Crónica de un ciclo escolar arruinado.


Recuerdo la escena como si fuera ayer, y después de todos estos años y luego de haber aprendido y de haberme puesto en el lugar de la jovencita, puedo sentir la sensación de la profunda molestia que le causé.

Ciertamente la niña estaba infringiendo el reglamento, pero no era para que yo hubiera reaccionado de forma tan visceral.


Me había iniciado como profesora de inglés. Estaba sumamente orgullosa de haber completado el Teacher´s Diploma en la Escuela Mexicana Canadiense de Inglés de la Ciudad de México, en aquellos años, un instituto de mucho prestigio. Este era mi primer año ejerciendo, pero el mucho prestigio de dicha academia jamás me enseñó cómo tratar la disciplina en el aula. Yo, en mi novatez, creía que los alumnos iban a estar sentados y callados escuchando mi precioso inglés e iban a adorar mis clases.
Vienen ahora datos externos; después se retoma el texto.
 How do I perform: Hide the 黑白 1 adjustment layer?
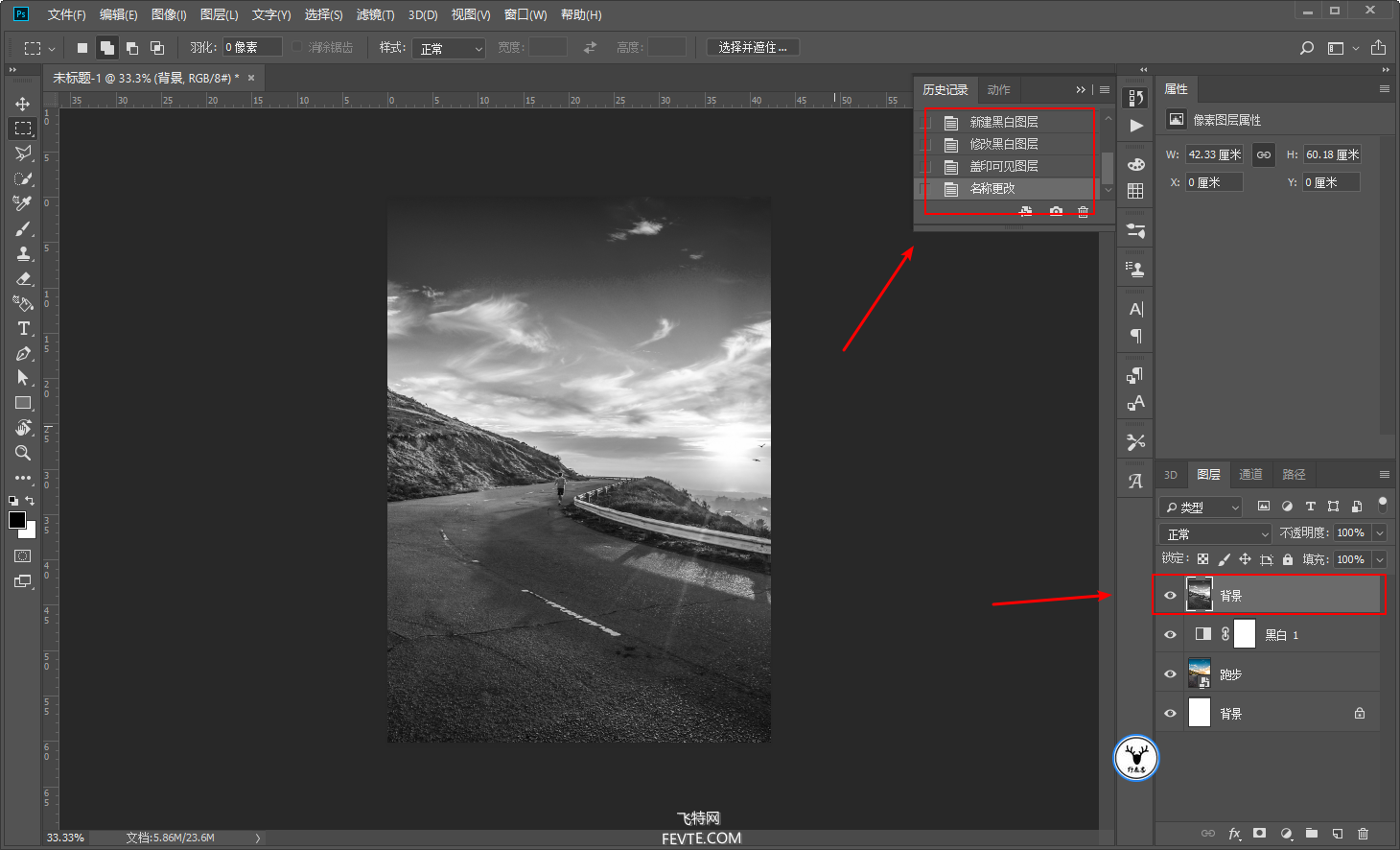click(x=1170, y=635)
Nada más lejos de la verdad. Este grupo de Sexto Grado parecía estar formado por delincuentes en potencia. No había forma de que me pusieran atención, se aburrían rapidísimo, no terminaban trabajos, no hacían tareas, y no importaba cuantas veces los "castigara", parecía que eso los divertía aún más. Recuerdo sus caritas de satisfacción cuando me veían que me hacían fastidiar. En fin, la solemnidad de mi ejercicio docente había sido mancillada.
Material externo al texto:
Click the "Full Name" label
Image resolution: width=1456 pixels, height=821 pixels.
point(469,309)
Recuerdo esa clase, en especial, porque como siempre, estaba yo tratando de ganar su atención, cuando de repente, desde ahí, desde el frente del salón (de donde nunca me movía) una alumna sentada hasta el fondo de la fila, sin preocupación alguna y claramente sin importarle si la veía, se estaba poniendo rimmel en las pestañas.


De estar disertando frente a la clase, cambié a una postura tal, que todo el salón por fin me puso atención. Mi voz retumbó en las paredes cuando exclamé el nombre la niña. Caminé entre las filas de alumnos atónitos viéndome como me desplazaba casi a velocidad de la luz hasta el fondo del salón. ¡Tenía que detener semejante improperio!


La niña ni se inmutó, ella se siguió maquillando. Le ordené que me entregara el rimmel, a lo cual se negó, argumentando que yo también me maquillo, y que no tenía nada de malo que ella se maquillara también. Me ha de haber subido toda la sangre al rostro, y a punto de explotar le proferí todo tipo de amenazas, desde que la iba a reportar, que la iba a reprobar, que la llevaría a la dirección, que mandaría llamar sus padres, y ya no recuerdo que más. Casi le arrebaté el artefacto, la niña me pidió que se lo regresara después, a lo cual le sentencié que se lo estaba decomisando y que se lo llevaría a la directora y que si le iba bien, lo podría recoger a fin de año.


Jamás olvidaré el rostro que hizo después. A partir de ahí, fue imposible tener una relación afable con la alumna. Había triunfado yo. Se hizo lo que YO quería, lastimando profundamente el orgullo infantil de una preadolescente y pasando a la historia de su vida como la maestra más intransigente.


Pasaré una sola vez por este camino; de modo que cualquier bien que pueda hacer o cualquier cortesía que pueda tener para con cualquier ser humano, que sea ahora. No la dejaré para mañana, ni la olvidaré, porque nunca más volveré a pasar por ahí.

Ahora entiendo, que debí abordar el evento de otra forma, menos visceral, menos invasiva.

Sólo una vez somos maestros de los alumnos que pasan por nuestra aula. Lo mejor que podemos hacer es evitar propiciar los momentos desagradables. No sabemos cuantos años nos vayan a estar persiguiendo los recuerdos.